Mais tout n’est pas perdu. Partout, des voix s’élèvent. Les manifestations pour la justice, la paix et le climat rassemblent chaque fois plus de monde. Des flottilles civiles partent sans relâche briser le blocus de Gaza. Des bénévoles soignent, hébergent, enseignent, accueillent. Des jeunes s’organisent, s’informent, se forment, se soutiennent. Partout, des gestes de solidarité s’inventent — petits, concrets, courageux. Pour beaucoup, c’est une première fois : descendre dans la rue, lever la main, dire non. Et cette fois, on ne se laisse plus faire. L’espoir, ce n’est pas croire que tout ira bien. C’est agir, même quand tout va mal.
Se souvenir, c’est aussi refuser la passivité. Nous avons la responsabilité de nous informer, de réfléchir à ce qui est juste, de sortir de l’indifférence et de l’individualisme. Chaque geste compte : s’instruire, voter, manifester, parler, aider, transmettre. Ce sont de petites révolutions, mais elles changent tout. La paix ne tombe pas du ciel : elle se cultive, chaque jour, par nos choix. Peut-être que la plus belle manière d’honorer les morts, c’est de protéger les vivants. Peut-être que la véritable force d’un pays ne se mesure pas à ses armes, mais à sa capacité de se tenir debout, ensemble. Peut-être que notre génération n’est pas perdue : elle est simplement en train d’apprendre à résister autrement.

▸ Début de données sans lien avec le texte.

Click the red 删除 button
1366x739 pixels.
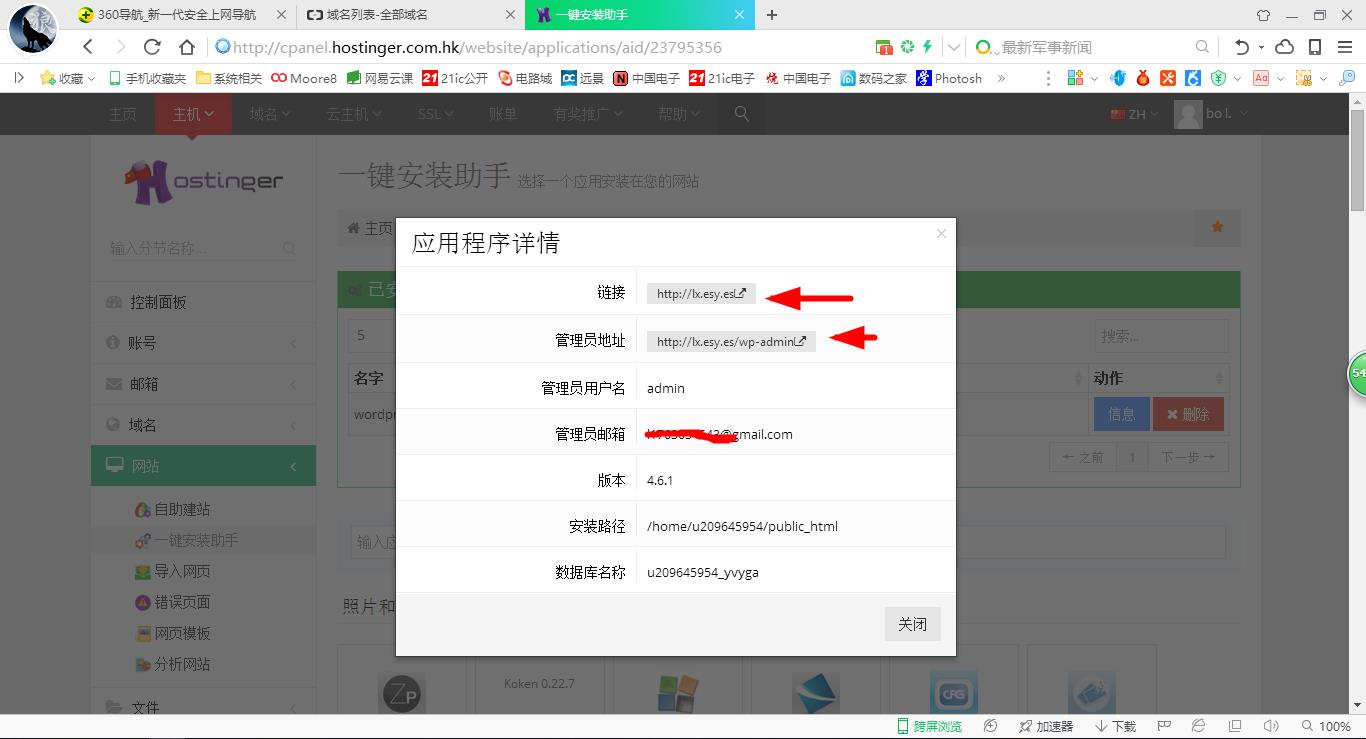(1188, 413)

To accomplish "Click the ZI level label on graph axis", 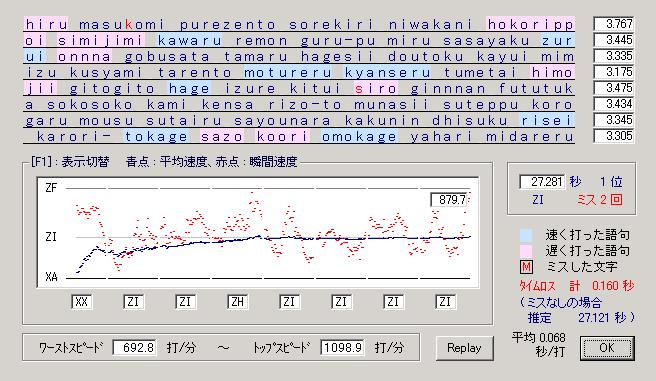I will tap(51, 237).
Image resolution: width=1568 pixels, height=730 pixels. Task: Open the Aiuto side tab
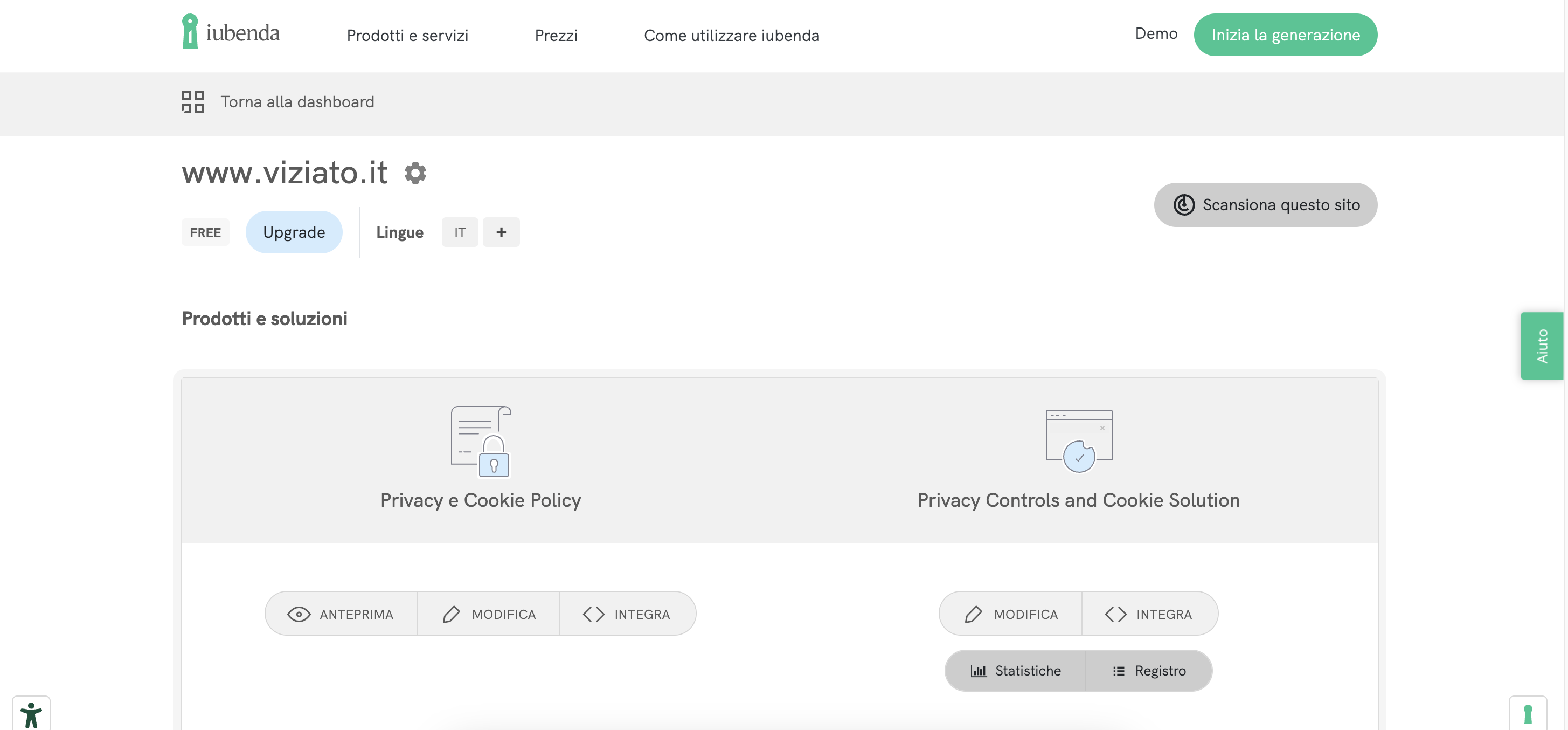pyautogui.click(x=1541, y=345)
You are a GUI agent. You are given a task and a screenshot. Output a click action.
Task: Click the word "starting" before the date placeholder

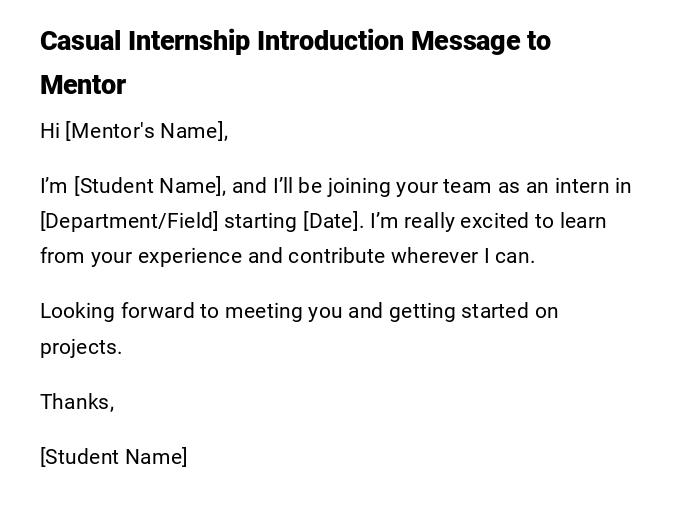click(x=260, y=221)
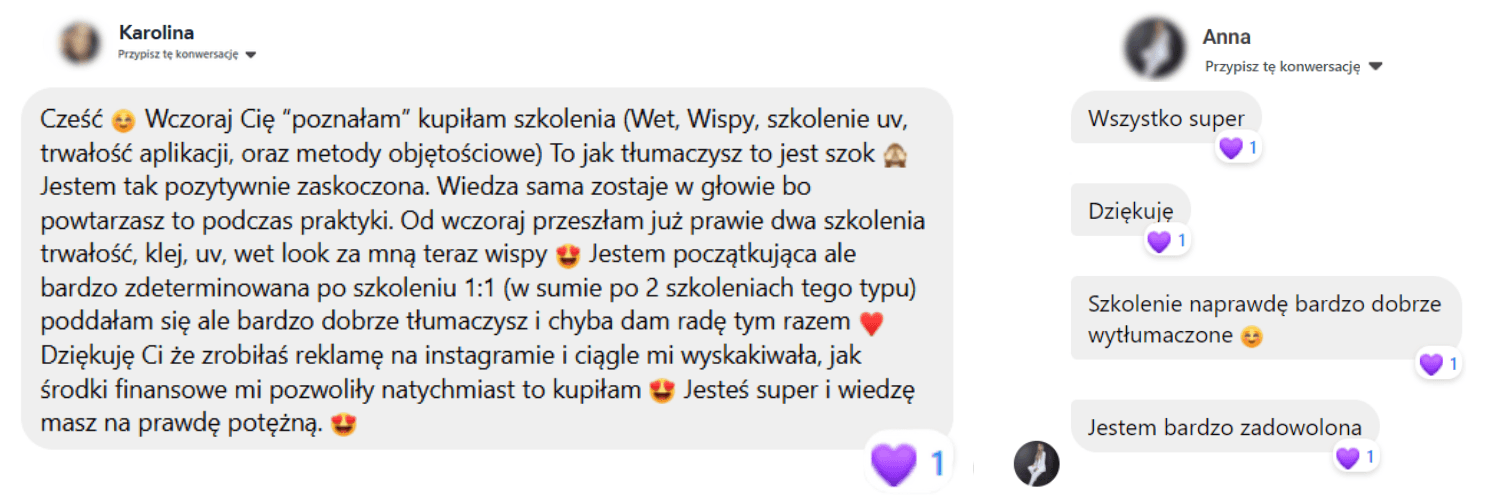Click Karolina's profile avatar

[80, 43]
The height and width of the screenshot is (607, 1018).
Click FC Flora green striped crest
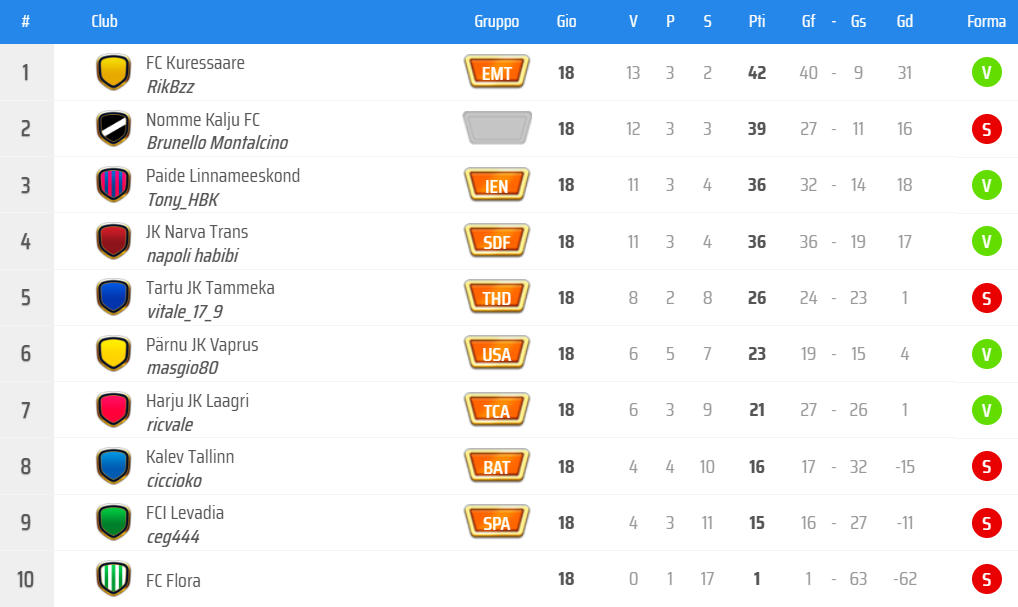point(113,579)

Alors aujourd’hui, souvenons-nous. Souvenons-nous pour ne pas reproduire. Souvenons-nous pour comprendre, pour questionner, pour agir. La paix ne se décrète pas. Elle se mérite, elle se construit, elle se vit. Prenons maintenant un instant de silence — pour celles et ceux tombés hier, et pour celles et ceux qui, aujourd’hui encore, n’ont pas le droit de vivre en paix.